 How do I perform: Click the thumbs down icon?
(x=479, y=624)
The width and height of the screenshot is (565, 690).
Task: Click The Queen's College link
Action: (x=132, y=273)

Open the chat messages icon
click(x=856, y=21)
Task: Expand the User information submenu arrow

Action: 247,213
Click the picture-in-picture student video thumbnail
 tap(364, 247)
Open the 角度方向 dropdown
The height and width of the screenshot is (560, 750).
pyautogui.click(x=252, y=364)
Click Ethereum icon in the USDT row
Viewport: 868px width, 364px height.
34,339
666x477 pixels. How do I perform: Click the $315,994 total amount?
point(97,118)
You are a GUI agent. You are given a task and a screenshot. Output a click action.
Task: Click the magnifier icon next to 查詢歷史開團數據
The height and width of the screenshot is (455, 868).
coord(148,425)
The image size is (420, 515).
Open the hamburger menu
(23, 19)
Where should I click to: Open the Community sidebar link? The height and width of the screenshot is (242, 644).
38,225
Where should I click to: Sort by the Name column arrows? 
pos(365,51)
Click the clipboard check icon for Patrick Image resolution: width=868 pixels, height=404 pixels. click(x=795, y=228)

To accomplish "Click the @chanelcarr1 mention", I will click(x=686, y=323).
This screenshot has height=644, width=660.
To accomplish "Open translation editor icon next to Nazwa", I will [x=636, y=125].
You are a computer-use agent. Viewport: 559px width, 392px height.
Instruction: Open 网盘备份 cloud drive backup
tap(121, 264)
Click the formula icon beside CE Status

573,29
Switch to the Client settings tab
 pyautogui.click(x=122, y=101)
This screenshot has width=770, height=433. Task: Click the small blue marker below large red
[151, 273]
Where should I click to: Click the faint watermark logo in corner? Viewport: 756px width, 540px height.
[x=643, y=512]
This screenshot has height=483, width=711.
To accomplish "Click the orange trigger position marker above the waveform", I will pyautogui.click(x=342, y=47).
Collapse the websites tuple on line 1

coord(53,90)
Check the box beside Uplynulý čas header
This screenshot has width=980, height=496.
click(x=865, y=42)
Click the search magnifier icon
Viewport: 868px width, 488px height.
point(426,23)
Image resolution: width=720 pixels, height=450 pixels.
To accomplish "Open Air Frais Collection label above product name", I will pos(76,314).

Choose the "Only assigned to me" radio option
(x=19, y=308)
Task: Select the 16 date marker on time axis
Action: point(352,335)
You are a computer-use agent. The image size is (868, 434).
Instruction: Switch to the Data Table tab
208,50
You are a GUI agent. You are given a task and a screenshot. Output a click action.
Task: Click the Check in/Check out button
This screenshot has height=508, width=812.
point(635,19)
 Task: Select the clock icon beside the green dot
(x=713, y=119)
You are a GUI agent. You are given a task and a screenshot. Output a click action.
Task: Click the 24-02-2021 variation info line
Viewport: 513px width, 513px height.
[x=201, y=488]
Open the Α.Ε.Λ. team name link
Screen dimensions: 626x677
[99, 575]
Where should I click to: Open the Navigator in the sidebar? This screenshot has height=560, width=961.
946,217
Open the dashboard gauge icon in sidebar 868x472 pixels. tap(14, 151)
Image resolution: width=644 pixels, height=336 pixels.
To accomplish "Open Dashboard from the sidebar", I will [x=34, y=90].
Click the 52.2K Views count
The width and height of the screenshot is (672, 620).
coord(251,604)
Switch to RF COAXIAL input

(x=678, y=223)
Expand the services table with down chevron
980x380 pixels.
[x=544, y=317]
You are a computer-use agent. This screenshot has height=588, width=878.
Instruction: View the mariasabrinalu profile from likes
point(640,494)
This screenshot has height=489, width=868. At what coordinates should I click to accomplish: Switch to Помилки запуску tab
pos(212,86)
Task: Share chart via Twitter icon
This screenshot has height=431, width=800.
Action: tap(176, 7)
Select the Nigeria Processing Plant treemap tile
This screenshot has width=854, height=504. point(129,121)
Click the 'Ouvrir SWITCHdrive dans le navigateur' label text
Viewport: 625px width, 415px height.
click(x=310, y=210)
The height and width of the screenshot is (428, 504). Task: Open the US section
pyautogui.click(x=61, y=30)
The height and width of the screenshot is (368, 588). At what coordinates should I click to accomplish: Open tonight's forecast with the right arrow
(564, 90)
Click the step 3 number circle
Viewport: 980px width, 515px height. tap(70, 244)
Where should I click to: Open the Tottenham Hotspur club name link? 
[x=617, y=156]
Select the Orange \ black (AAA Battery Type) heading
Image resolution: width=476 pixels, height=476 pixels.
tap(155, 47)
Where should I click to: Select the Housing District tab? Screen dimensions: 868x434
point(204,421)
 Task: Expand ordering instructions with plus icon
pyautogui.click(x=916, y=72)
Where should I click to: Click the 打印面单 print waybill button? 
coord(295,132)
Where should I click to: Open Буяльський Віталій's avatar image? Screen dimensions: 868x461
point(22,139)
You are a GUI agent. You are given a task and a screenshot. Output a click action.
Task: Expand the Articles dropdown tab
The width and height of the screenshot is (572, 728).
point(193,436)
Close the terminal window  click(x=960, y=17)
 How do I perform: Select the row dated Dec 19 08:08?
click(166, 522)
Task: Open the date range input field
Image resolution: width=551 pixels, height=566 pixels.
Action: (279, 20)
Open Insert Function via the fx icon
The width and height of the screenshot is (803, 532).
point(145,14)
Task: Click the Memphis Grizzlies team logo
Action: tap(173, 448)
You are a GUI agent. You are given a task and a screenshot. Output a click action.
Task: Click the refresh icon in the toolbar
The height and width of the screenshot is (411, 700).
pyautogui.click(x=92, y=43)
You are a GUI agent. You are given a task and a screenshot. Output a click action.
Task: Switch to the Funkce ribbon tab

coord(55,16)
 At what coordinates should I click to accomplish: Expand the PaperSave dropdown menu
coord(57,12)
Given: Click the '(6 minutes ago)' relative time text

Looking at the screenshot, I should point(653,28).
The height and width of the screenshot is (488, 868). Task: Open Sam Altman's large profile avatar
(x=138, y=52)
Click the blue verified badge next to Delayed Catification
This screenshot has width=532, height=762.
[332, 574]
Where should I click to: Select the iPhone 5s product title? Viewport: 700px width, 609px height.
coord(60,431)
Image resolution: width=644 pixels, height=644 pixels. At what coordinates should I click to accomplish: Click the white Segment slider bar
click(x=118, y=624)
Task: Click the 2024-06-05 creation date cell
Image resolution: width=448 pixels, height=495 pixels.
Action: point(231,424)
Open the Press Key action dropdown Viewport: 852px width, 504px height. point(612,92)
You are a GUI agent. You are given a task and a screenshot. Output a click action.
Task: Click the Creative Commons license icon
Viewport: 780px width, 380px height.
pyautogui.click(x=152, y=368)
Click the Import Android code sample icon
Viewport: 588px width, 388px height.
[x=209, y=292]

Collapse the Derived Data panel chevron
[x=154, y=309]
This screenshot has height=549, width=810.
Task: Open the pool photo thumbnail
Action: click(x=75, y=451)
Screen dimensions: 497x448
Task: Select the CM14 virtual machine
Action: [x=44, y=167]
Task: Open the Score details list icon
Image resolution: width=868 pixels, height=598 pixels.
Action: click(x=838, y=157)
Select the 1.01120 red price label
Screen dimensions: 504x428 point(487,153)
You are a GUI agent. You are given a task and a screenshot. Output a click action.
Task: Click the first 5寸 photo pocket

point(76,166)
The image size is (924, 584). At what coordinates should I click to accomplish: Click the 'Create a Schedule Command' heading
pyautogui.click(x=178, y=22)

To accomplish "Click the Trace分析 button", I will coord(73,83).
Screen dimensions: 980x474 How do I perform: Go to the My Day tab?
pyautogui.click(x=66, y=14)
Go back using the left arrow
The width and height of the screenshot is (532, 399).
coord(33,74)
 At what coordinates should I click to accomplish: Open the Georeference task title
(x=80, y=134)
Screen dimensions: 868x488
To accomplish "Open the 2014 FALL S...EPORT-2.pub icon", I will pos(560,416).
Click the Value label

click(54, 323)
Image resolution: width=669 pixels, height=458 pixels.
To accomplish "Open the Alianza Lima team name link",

--- --- ---

Task brief
The lines that contain the word "computer" are wanted; copy each of them from the records.

Task response
You are a computer-use agent. Viewport: 559px width, 392px height.
You are a computer-use agent. The image size is (868, 434).
You are a computer-use agent. This screenshot has height=588, width=878.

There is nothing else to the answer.